Data to process:
==========

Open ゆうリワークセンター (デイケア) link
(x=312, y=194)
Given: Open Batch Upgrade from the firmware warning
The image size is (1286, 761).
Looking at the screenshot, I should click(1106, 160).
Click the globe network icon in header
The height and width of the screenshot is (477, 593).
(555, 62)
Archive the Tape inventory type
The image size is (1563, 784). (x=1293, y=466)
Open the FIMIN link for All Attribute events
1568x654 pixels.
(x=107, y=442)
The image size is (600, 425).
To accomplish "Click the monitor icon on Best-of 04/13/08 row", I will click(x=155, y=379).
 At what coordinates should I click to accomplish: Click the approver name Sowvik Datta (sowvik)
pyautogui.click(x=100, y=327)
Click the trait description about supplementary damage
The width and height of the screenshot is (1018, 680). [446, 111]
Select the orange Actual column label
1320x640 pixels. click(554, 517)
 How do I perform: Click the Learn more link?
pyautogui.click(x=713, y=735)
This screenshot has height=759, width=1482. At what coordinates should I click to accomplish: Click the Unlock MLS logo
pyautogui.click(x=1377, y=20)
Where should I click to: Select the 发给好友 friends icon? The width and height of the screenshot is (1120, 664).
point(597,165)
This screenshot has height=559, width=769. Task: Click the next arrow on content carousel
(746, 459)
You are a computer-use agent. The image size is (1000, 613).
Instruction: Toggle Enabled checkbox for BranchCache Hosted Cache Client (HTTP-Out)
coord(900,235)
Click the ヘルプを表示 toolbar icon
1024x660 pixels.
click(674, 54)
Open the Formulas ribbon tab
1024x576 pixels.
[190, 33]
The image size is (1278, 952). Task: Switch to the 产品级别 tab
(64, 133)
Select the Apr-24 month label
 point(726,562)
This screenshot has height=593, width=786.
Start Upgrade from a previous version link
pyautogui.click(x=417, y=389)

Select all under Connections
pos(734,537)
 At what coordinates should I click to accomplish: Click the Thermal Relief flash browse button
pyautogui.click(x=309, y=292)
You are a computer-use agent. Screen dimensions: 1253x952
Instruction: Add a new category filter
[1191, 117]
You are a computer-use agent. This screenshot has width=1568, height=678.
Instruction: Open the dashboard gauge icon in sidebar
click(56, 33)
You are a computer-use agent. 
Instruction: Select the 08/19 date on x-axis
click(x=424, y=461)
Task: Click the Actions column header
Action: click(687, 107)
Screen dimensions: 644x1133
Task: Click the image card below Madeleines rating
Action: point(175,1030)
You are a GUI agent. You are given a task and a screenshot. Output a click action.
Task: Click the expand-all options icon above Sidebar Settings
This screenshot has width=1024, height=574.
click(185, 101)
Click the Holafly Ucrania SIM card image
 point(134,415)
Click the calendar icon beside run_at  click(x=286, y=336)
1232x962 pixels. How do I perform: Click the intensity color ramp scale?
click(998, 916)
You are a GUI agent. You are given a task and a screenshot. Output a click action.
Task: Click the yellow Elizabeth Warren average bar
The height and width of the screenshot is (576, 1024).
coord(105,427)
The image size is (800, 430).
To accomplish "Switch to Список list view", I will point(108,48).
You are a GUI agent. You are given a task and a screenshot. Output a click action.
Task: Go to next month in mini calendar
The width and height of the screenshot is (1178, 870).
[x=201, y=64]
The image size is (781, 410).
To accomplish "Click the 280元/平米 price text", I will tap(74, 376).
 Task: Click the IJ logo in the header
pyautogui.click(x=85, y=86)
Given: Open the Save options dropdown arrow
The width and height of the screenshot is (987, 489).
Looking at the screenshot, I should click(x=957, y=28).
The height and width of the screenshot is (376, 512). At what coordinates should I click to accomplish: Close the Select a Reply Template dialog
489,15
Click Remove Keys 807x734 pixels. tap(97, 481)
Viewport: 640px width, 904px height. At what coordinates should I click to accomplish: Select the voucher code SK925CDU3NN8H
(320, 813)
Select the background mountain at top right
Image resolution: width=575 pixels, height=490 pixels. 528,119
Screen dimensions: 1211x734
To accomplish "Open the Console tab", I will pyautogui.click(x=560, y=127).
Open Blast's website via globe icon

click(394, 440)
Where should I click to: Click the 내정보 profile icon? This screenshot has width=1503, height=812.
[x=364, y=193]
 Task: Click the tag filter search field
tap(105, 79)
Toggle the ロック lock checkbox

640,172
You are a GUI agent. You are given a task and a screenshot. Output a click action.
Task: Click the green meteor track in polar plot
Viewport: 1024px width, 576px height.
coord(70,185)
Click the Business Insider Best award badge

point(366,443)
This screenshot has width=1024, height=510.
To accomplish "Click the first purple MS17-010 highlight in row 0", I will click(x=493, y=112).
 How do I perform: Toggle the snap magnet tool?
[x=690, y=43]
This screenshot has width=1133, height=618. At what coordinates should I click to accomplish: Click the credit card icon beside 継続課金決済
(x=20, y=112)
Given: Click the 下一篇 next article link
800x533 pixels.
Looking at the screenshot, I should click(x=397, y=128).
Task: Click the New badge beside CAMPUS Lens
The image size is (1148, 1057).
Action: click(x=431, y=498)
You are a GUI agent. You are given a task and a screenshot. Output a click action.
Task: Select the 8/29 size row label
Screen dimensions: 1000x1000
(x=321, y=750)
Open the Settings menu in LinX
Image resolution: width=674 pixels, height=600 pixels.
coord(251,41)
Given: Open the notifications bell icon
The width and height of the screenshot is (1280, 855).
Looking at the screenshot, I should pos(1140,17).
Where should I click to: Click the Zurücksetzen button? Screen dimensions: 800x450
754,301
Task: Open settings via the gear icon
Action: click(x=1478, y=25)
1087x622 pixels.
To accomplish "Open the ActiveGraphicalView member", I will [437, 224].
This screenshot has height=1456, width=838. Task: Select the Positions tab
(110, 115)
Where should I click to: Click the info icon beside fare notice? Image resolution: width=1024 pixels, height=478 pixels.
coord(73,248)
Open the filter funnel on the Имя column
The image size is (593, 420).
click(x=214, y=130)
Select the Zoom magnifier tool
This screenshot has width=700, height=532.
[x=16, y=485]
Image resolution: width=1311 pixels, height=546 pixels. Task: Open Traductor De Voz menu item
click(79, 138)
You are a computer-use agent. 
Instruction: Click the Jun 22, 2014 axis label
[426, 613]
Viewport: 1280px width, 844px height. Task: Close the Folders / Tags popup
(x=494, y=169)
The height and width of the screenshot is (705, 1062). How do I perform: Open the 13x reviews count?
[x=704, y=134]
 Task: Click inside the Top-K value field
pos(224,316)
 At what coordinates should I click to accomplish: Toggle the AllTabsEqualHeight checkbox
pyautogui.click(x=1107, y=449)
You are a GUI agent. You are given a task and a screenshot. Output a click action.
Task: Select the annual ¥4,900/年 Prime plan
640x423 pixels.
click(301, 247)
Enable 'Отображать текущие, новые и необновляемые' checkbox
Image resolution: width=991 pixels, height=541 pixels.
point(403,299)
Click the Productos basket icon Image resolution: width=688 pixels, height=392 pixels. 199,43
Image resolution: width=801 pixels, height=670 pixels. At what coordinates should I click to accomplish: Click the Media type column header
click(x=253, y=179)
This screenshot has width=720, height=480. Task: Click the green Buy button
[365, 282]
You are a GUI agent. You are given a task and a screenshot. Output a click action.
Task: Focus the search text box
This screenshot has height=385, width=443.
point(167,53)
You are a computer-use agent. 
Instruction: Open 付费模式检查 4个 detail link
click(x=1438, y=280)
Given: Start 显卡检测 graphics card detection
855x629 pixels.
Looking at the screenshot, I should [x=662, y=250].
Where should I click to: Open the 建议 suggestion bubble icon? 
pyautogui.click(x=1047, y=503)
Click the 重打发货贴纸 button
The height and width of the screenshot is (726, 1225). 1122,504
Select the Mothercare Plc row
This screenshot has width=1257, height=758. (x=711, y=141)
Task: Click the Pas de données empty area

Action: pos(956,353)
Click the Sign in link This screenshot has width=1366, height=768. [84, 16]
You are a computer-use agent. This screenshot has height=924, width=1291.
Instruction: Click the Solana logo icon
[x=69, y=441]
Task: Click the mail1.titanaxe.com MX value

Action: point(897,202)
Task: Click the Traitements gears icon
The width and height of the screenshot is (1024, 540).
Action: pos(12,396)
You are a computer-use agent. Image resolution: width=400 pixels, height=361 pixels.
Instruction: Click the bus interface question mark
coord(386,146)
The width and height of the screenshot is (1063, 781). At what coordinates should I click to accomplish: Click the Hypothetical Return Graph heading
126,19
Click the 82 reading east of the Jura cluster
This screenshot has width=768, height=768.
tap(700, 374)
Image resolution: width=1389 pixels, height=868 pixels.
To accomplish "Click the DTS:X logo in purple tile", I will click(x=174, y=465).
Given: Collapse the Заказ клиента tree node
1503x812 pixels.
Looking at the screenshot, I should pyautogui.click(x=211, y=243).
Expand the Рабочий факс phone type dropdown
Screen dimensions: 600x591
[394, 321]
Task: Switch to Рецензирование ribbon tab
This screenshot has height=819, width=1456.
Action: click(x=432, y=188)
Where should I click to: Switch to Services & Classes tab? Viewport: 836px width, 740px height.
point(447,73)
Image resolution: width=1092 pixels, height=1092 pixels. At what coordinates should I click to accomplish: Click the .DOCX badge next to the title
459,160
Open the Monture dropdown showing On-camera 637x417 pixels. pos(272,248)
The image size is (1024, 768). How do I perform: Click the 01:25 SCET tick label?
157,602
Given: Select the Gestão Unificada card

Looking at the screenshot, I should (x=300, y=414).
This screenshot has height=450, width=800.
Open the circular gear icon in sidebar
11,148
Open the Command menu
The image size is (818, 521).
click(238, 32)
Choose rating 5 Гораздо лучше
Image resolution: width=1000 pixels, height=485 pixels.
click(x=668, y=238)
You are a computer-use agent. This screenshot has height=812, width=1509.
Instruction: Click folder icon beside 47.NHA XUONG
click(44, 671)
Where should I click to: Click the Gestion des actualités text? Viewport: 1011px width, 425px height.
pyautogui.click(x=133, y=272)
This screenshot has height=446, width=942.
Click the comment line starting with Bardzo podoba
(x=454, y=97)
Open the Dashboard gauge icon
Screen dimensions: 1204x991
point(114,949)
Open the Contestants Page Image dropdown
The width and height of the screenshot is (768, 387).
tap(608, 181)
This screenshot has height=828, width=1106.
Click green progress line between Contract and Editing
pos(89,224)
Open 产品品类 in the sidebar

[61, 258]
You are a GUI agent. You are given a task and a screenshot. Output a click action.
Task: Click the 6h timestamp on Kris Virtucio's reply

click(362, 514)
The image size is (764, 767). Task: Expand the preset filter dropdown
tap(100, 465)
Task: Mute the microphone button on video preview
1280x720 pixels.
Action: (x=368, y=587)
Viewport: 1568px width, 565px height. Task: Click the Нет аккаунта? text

==========

Work to be completed:
Write down, word for word, the lines above from the one containing "This screenshot has height=446, width=942." through the one containing "This screenshot has height=828, width=1106.", both ends included.

The answer:
This screenshot has height=446, width=942.
Click the comment line starting with Bardzo podoba
(x=454, y=97)
Open the Dashboard gauge icon
Screen dimensions: 1204x991
point(114,949)
Open the Contestants Page Image dropdown
The width and height of the screenshot is (768, 387).
tap(608, 181)
This screenshot has height=828, width=1106.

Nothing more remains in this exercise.